**Task requirements**
Reproduce the material below verbatim, preserving every line in its original order.

**Stored records**
[Begin]

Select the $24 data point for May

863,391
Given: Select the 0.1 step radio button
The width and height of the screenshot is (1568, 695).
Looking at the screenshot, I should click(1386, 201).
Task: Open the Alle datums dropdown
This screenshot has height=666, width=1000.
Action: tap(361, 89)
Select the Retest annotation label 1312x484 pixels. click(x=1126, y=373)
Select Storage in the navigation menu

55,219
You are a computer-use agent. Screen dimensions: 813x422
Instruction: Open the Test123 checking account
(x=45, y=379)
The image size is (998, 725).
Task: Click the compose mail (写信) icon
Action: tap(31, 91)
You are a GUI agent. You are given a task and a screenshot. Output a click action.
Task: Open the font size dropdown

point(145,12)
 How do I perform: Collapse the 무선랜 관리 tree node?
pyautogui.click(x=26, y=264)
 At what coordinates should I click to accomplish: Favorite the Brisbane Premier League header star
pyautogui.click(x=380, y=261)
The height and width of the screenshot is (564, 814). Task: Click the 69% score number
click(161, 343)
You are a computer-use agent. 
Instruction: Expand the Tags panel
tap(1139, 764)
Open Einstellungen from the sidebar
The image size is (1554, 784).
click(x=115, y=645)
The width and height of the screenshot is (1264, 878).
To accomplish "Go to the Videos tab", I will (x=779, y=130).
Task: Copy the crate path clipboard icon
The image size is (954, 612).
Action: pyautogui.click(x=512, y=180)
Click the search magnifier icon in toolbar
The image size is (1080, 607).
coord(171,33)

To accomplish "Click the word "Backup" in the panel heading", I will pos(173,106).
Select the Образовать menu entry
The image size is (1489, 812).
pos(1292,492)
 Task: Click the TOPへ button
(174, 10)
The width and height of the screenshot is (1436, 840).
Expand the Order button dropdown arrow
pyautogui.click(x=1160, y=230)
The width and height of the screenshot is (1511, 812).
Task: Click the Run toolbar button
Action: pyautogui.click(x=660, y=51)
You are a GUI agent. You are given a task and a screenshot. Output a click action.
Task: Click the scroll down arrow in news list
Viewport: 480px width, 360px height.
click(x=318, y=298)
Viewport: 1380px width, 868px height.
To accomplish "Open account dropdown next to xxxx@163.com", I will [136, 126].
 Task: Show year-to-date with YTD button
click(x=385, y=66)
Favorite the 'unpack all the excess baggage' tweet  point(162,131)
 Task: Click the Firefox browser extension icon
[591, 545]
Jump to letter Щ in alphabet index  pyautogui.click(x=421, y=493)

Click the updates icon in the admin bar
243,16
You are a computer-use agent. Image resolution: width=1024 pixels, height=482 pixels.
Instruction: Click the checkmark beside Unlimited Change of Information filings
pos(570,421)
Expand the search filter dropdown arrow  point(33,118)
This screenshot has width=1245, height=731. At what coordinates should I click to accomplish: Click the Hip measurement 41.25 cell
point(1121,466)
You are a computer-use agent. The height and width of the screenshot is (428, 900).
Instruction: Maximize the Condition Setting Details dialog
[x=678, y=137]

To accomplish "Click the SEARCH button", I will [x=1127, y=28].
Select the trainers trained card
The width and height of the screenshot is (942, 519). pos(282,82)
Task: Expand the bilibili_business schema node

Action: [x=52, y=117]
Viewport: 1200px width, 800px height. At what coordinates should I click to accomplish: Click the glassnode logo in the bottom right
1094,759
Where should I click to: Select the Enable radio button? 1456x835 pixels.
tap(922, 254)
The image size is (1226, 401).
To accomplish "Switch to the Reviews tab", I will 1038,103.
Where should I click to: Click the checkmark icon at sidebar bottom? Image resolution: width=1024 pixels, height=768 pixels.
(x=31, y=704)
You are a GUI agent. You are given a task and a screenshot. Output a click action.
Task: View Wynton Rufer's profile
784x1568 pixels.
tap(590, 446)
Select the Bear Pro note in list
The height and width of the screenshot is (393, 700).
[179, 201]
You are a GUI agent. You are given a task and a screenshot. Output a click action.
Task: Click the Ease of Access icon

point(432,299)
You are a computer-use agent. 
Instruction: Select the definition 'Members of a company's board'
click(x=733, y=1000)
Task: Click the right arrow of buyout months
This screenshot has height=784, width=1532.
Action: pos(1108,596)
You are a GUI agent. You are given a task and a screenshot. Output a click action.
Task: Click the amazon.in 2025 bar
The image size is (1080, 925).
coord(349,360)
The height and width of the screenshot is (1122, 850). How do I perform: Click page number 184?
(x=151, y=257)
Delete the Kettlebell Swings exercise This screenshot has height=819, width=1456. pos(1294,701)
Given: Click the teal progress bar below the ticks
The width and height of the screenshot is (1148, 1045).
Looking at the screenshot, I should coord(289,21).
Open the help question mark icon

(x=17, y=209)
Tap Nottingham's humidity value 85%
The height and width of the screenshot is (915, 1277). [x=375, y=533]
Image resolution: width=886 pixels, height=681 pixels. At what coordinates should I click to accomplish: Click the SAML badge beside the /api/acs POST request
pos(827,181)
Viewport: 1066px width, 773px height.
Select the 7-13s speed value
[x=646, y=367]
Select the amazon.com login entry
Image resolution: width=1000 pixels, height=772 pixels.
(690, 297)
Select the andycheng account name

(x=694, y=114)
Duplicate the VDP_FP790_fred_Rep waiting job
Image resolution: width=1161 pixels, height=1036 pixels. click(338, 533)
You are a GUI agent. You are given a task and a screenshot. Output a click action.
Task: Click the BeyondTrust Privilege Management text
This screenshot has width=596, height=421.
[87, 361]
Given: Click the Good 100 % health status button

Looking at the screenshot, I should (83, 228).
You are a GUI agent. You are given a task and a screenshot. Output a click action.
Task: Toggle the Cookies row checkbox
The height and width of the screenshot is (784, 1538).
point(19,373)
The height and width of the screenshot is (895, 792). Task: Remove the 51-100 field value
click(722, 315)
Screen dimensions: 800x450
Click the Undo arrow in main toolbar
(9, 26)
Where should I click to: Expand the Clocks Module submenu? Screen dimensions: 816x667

[End]

**Finished task**
Select the $24 data point for May

863,391
Given: Select the 0.1 step radio button
The width and height of the screenshot is (1568, 695).
Looking at the screenshot, I should click(1386, 201).
Task: Open the Alle datums dropdown
This screenshot has height=666, width=1000.
Action: tap(361, 89)
Select the Retest annotation label 1312x484 pixels. click(x=1126, y=373)
Select Storage in the navigation menu

55,219
You are a computer-use agent. Screen dimensions: 813x422
Instruction: Open the Test123 checking account
(x=45, y=379)
The image size is (998, 725).
Task: Click the compose mail (写信) icon
Action: tap(31, 91)
You are a GUI agent. You are given a task and a screenshot. Output a click action.
Task: Open the font size dropdown

point(145,12)
 How do I perform: Collapse the 무선랜 관리 tree node?
pyautogui.click(x=26, y=264)
 At what coordinates should I click to accomplish: Favorite the Brisbane Premier League header star
pyautogui.click(x=380, y=261)
The height and width of the screenshot is (564, 814). Task: Click the 69% score number
click(161, 343)
You are a computer-use agent. 
Instruction: Expand the Tags panel
tap(1139, 764)
Open Einstellungen from the sidebar
The image size is (1554, 784).
click(x=115, y=645)
The width and height of the screenshot is (1264, 878).
To accomplish "Go to the Videos tab", I will (x=779, y=130).
Task: Copy the crate path clipboard icon
The image size is (954, 612).
Action: pyautogui.click(x=512, y=180)
Click the search magnifier icon in toolbar
The image size is (1080, 607).
coord(171,33)

To accomplish "Click the word "Backup" in the panel heading", I will pos(173,106).
Select the Образовать menu entry
The image size is (1489, 812).
pos(1292,492)
 Task: Click the TOPへ button
(174, 10)
The width and height of the screenshot is (1436, 840).
Expand the Order button dropdown arrow
pyautogui.click(x=1160, y=230)
The width and height of the screenshot is (1511, 812).
Task: Click the Run toolbar button
Action: pyautogui.click(x=660, y=51)
You are a GUI agent. You are given a task and a screenshot. Output a click action.
Task: Click the scroll down arrow in news list
Viewport: 480px width, 360px height.
click(x=318, y=298)
Viewport: 1380px width, 868px height.
To accomplish "Open account dropdown next to xxxx@163.com", I will [136, 126].
 Task: Show year-to-date with YTD button
click(x=385, y=66)
Favorite the 'unpack all the excess baggage' tweet  point(162,131)
 Task: Click the Firefox browser extension icon
[591, 545]
Jump to letter Щ in alphabet index  pyautogui.click(x=421, y=493)

Click the updates icon in the admin bar
243,16
You are a computer-use agent. Image resolution: width=1024 pixels, height=482 pixels.
Instruction: Click the checkmark beside Unlimited Change of Information filings
pos(570,421)
Expand the search filter dropdown arrow  point(33,118)
This screenshot has width=1245, height=731. At what coordinates should I click to accomplish: Click the Hip measurement 41.25 cell
point(1121,466)
You are a computer-use agent. The height and width of the screenshot is (428, 900).
Instruction: Maximize the Condition Setting Details dialog
[x=678, y=137]

To accomplish "Click the SEARCH button", I will [x=1127, y=28].
Select the trainers trained card
The width and height of the screenshot is (942, 519). pos(282,82)
Task: Expand the bilibili_business schema node

Action: [x=52, y=117]
Viewport: 1200px width, 800px height. At what coordinates should I click to accomplish: Click the glassnode logo in the bottom right
1094,759
Where should I click to: Select the Enable radio button? 1456x835 pixels.
tap(922, 254)
The image size is (1226, 401).
To accomplish "Switch to the Reviews tab", I will 1038,103.
Where should I click to: Click the checkmark icon at sidebar bottom? Image resolution: width=1024 pixels, height=768 pixels.
(x=31, y=704)
You are a GUI agent. You are given a task and a screenshot. Output a click action.
Task: View Wynton Rufer's profile
784x1568 pixels.
tap(590, 446)
Select the Bear Pro note in list
The height and width of the screenshot is (393, 700).
[179, 201]
You are a GUI agent. You are given a task and a screenshot. Output a click action.
Task: Click the Ease of Access icon

point(432,299)
You are a computer-use agent. 
Instruction: Select the definition 'Members of a company's board'
click(x=733, y=1000)
Task: Click the right arrow of buyout months
This screenshot has height=784, width=1532.
Action: pos(1108,596)
You are a GUI agent. You are given a task and a screenshot. Output a click action.
Task: Click the amazon.in 2025 bar
The image size is (1080, 925).
coord(349,360)
The height and width of the screenshot is (1122, 850). How do I perform: Click page number 184?
(x=151, y=257)
Delete the Kettlebell Swings exercise This screenshot has height=819, width=1456. pos(1294,701)
Given: Click the teal progress bar below the ticks
The width and height of the screenshot is (1148, 1045).
Looking at the screenshot, I should coord(289,21).
Open the help question mark icon

(x=17, y=209)
Tap Nottingham's humidity value 85%
The height and width of the screenshot is (915, 1277). [x=375, y=533]
Image resolution: width=886 pixels, height=681 pixels. At what coordinates should I click to accomplish: Click the SAML badge beside the /api/acs POST request
pos(827,181)
Viewport: 1066px width, 773px height.
Select the 7-13s speed value
[x=646, y=367]
Select the amazon.com login entry
Image resolution: width=1000 pixels, height=772 pixels.
(690, 297)
Select the andycheng account name

(x=694, y=114)
Duplicate the VDP_FP790_fred_Rep waiting job
Image resolution: width=1161 pixels, height=1036 pixels. click(338, 533)
You are a GUI agent. You are given a task and a screenshot. Output a click action.
Task: Click the BeyondTrust Privilege Management text
This screenshot has width=596, height=421.
[87, 361]
Given: Click the Good 100 % health status button

Looking at the screenshot, I should (83, 228).
You are a GUI agent. You are given a task and a screenshot. Output a click action.
Task: Toggle the Cookies row checkbox
The height and width of the screenshot is (784, 1538).
point(19,373)
The height and width of the screenshot is (895, 792). Task: Remove the 51-100 field value
click(722, 315)
Screen dimensions: 800x450
Click the Undo arrow in main toolbar
(9, 26)
Where should I click to: Expand the Clocks Module submenu? Screen dimensions: 816x667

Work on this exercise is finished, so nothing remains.